Douglass, a former co-chair of Object Management Group’s Real-Time Analysis and Design Working Group and the author of several books on developing real-time systems using modeling techniques, has recently been espousing the benefits of C programming in a graphical way. Telelogic in early January released Modeler, a free, entry-level modeling environment that can be used to create embedded systems.

Douglass explained that “[models] improve your ability to visualize characteristics of your system. In 5 million lines of source code, where are your threads? Who creates them, who destroys them, where do they run, when do they run? What are the resources the threads share and how are they managed?”
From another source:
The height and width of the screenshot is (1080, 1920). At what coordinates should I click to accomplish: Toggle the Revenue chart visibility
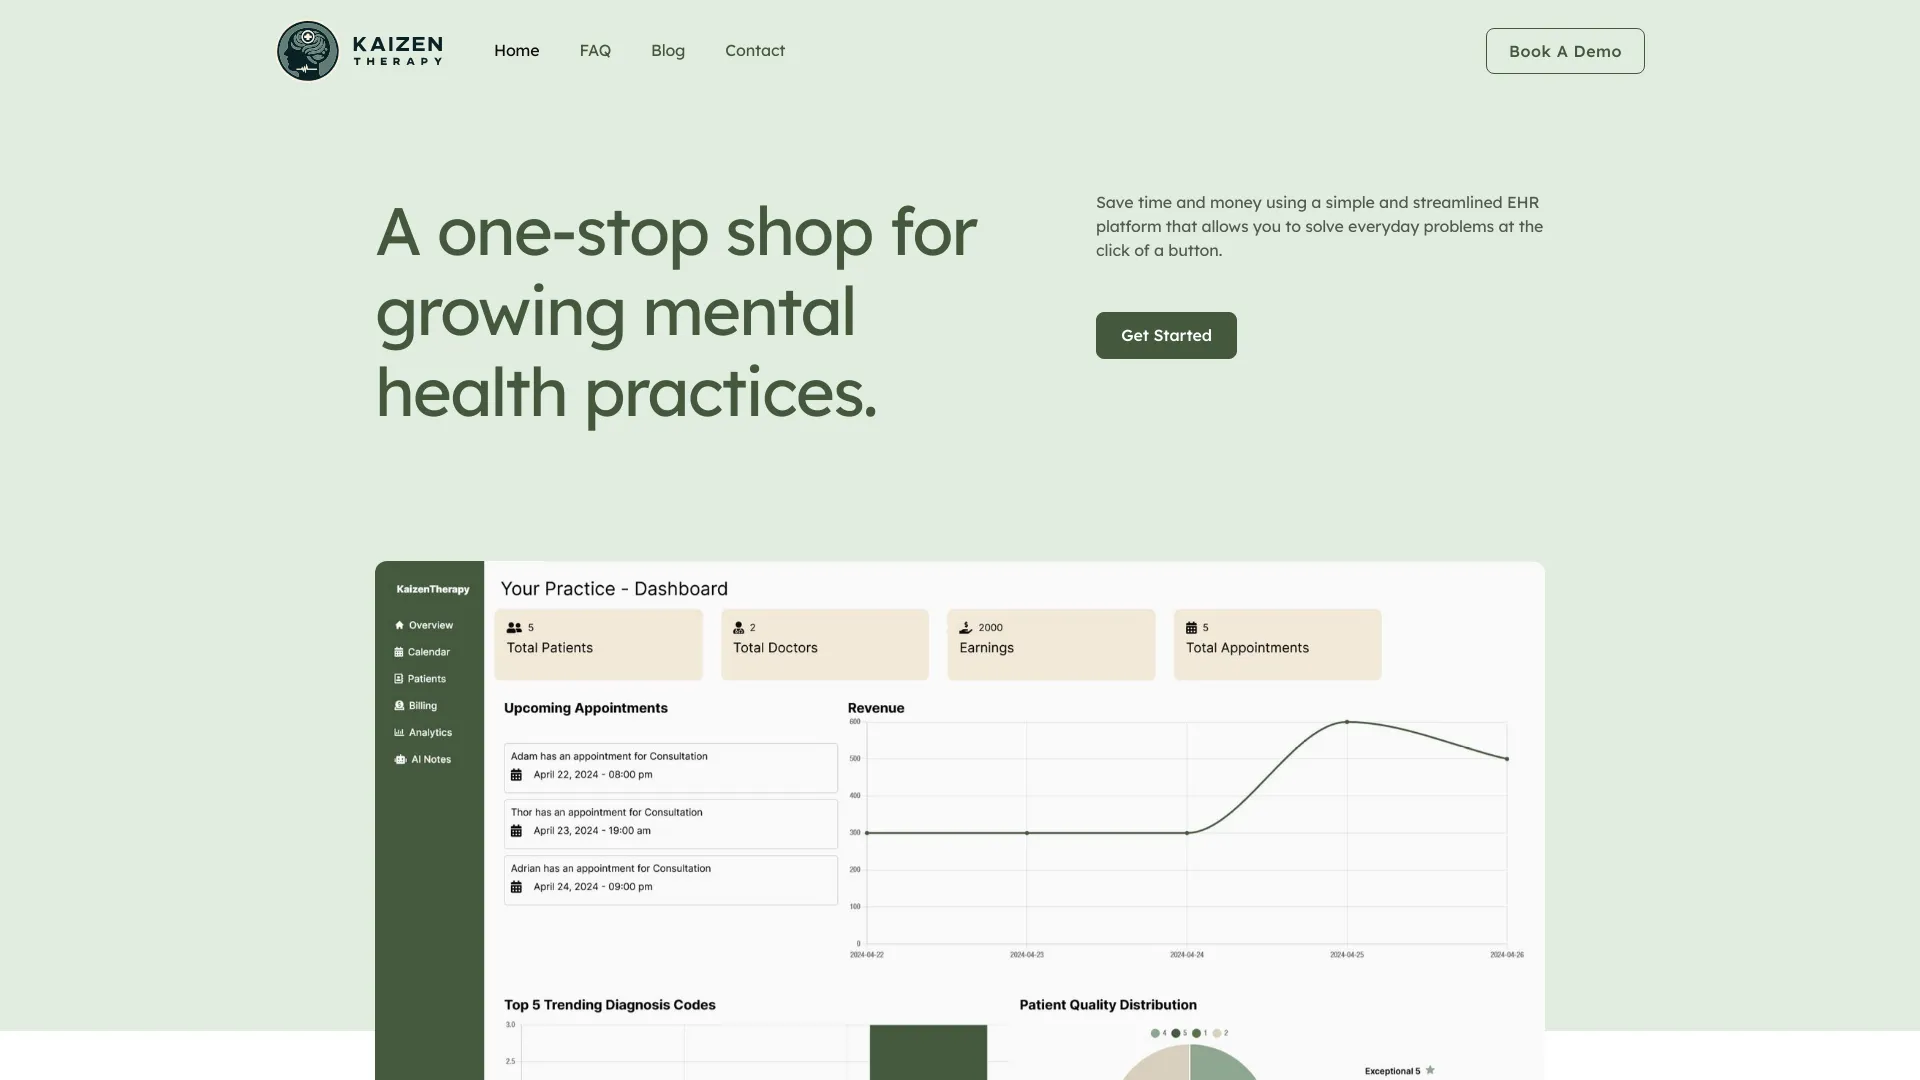tap(874, 707)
The advantage, as Douglass put it, is that “I can visualize things better; I can more easily see what’s going on.” This doesn’t always make the customer happy, he conceded. “A lot of people have found that once they can see the architecture of the system, they say, ‘What was I thinking?’” Communication, consistency and provability are the obvious byproducts of a model-driven development culture, according to Douglass.

He likened the development of an application to the construction of a building, arguing, “I don’t have one picture with every detail of that building on it. I have blueprints that emphasize structural members; I have blueprints that emphasize water conduits, electrical management, heating management, different views that support different questions.” Class diagrams, sequence diagrams and state machines can be seen as analogous to the electrical, HVAC and plumbing diagrams of a physical structure.
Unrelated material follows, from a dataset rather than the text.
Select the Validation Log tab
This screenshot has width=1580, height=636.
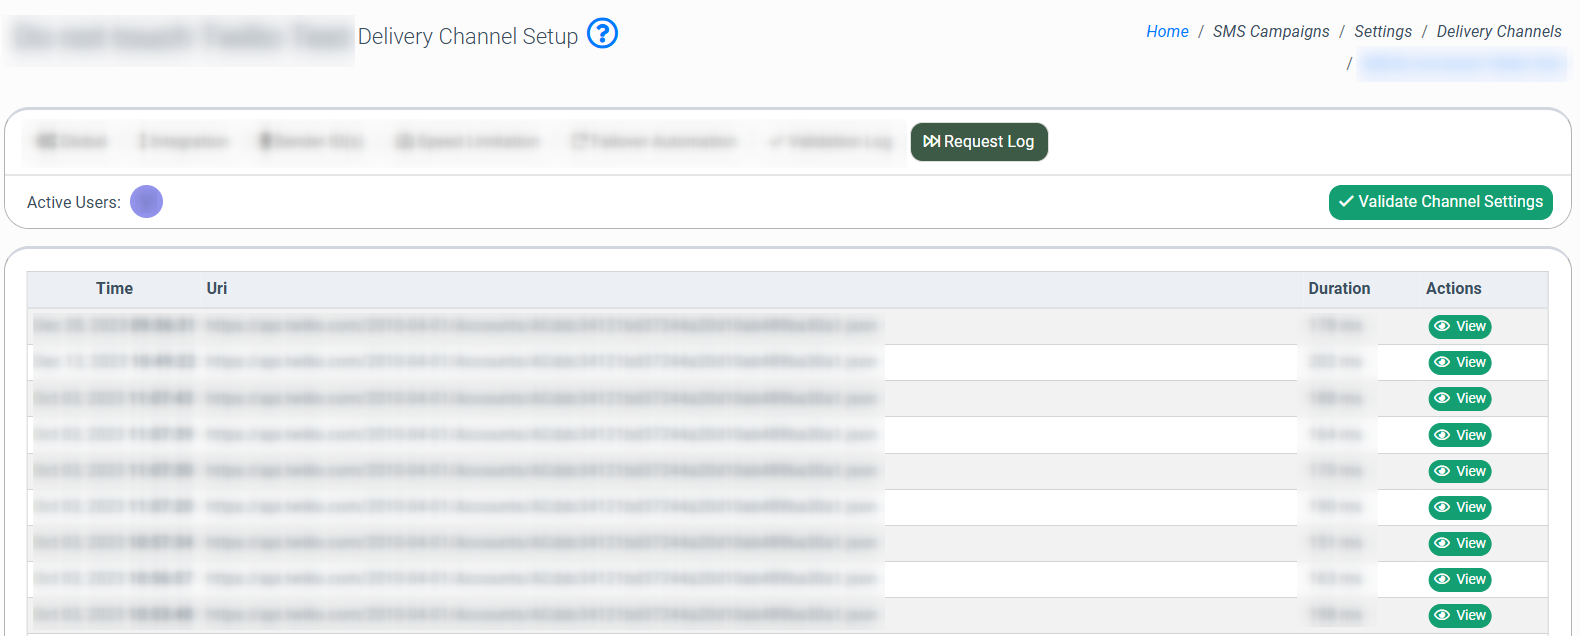click(830, 142)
“What we’ve done in [our] graphical C environment,” Douglass noted, “is we’ve identified eight functional, or operational, views. First is the use case diagram—that’s a way of representing requirements…and clustering requirements into usable, coherent units.
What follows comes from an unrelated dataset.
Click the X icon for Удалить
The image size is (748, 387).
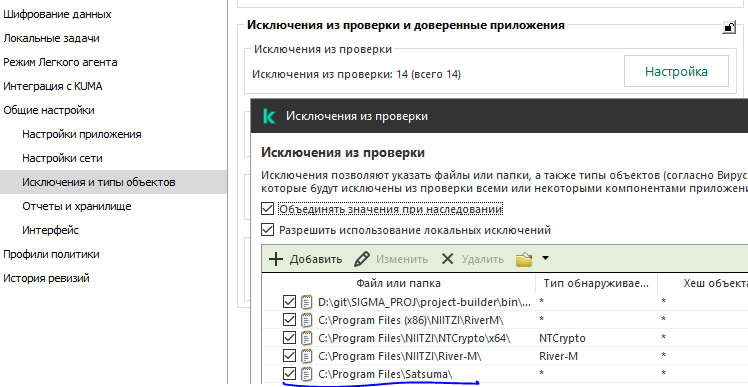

“Then,” he continued, “there’s a set of [four] structural views. A build diagram basically shows the things you’re going to construct. For example, you’ll have a database, you’ll have some DLLs, an executable, and you want to represent the set of these built things that you’re going to wire together in the actual application, which might be distributed across processors, or threads, maybe all running in one thread.

“A call graph shows how I’m going to have these things called functions and provides a sequence in which it can call other functions, as well as things that get passed as variables, as parameters, amongst those things. [It] represents a sequenced set of function calls for your system,” Douglass explained.

“Another one is the file diagram,” he said, which represents .c and .h files, and their features, including “the functions, the types and the variables they contain. Well, I can represent those with boxes showing one compartment for the variables, one compartment for the functions and one for the types. I can show how they relate to other [files], in terms of ‘Do they have a header-include, or is it a source-include?’ I can show whatever the level of detail I need on a file diagram.

“The last of the structural views,” Douglass continued, “is, of course, source code. It’s always available to me, and if I need to look at it, I can go there.”

Douglass went on to outline three behavioral views of software. “Message diagrams basically show messages among these file elements, as they invoke services and pass data. These invocations can either be synchronous, as in just a regular call, or they can be asynchronous, in terms of I’m sending an event, which is queued and processed. So, I can represent both those kinds of ‘thread rendezvous,’ if you will.”

He continued, “A state diagram, I can take for a file as a combination of functions, types and variables. What a state diagram does is, it says in what order can those services be invoked. [For example,] I might not want to take an aircraft on an approach vector unless my landing gear is down. I can enforce certain preconditions in a state machine.”

Last, Douglass said, “we have flow charts, which represent algorithms. In UML, we have something similar, called an ‘activity diagram,’ which is like a flow chart on steroids.”

Although some code jockeys will always scoff at the use of modeling, he observed, everyone has a limit to the amount of source code that they can sight-read. “No matter how smart you are, there’s a system too complicated for you to grasp,” he noted.